Love Me for Me by Kate Laurens
A fresh start...

It’s been three years since Serena King learned to say no—no to the boys that were a desperate cry for help, no to the extra weight she put on in self defense, and most of all no to the abuse that has haunted her since she was fifteen. Now a sophomore in college, all she wants is to be normal. The last thing she expects is a guy who can make her want... make her want everything.

A new guy...

Alex Blackthorn is a bundle of contradictions, a sexy dark haired badness who goes slow... deliciously slow. And despite the iron will that has gotten her through the last few years, Serena finds herself unable to ignore the heat that sizzles between them whenever they’re together.

A dark past...

Serena never thought she could be involved in a relationship, but Alex makes her long for things she thought were out of her reach forever. When he finds out her secret... when he finds out what she did to keep herself sane... will he still want her, or he will treat her just like everyone else?

And Alex has a secret of his own.

Recommended for mature readers aged 17+ due to language and sexual content.

EXCERPT:

He wasn’t supposed to notice me.

But as the two of us hovered awkwardly in the hallway, outside of the closed door to our American Lit class, he looked me right in the eye.

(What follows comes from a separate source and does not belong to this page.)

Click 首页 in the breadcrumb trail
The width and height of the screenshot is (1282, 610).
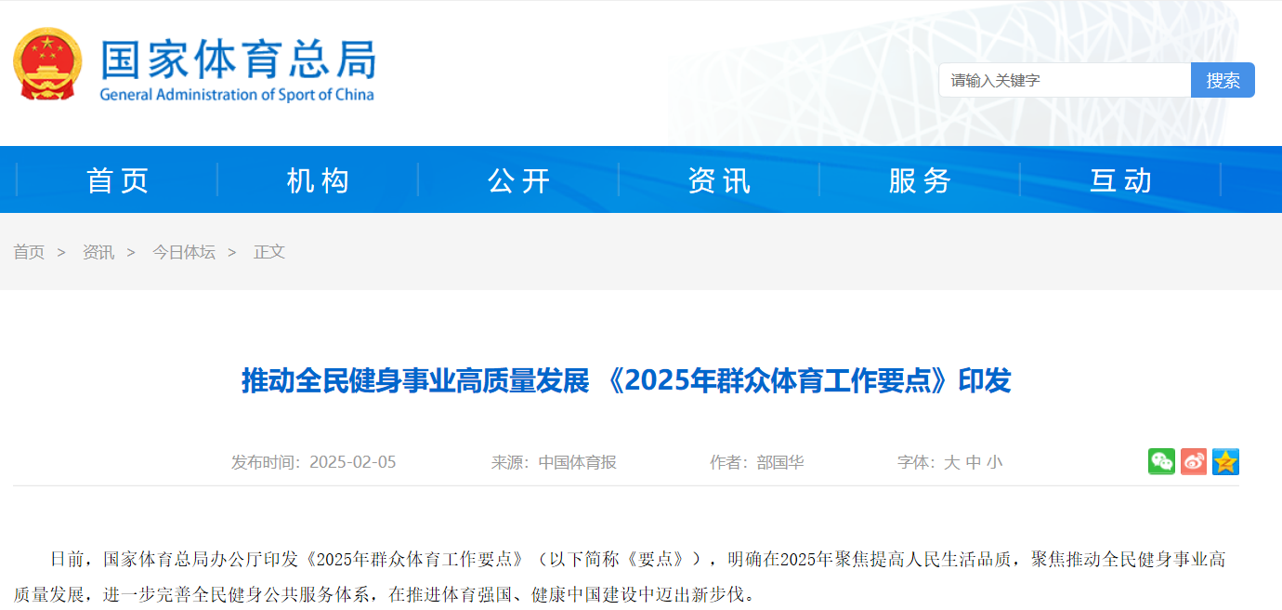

His left hand rumpled the raven dark spikes of hair on his head as he grinned at me sheepishly.

He caught me at a rare moment in which I was off guard and slowly, tentatively, I smiled back.

“Tardiness will not be tolerated.” His mimicry of the professor, and the words the man with elbow patches on his sweater had spoken the first day of class, startled a laugh from me. He seemed to like that, and as he shifted weight from one foot to the other I studied him, daring to look more closely than I ever had before.

I’d noticed him. How could I not have? But I’d always forced myself to look away. Boys like him weren’t for girls like me.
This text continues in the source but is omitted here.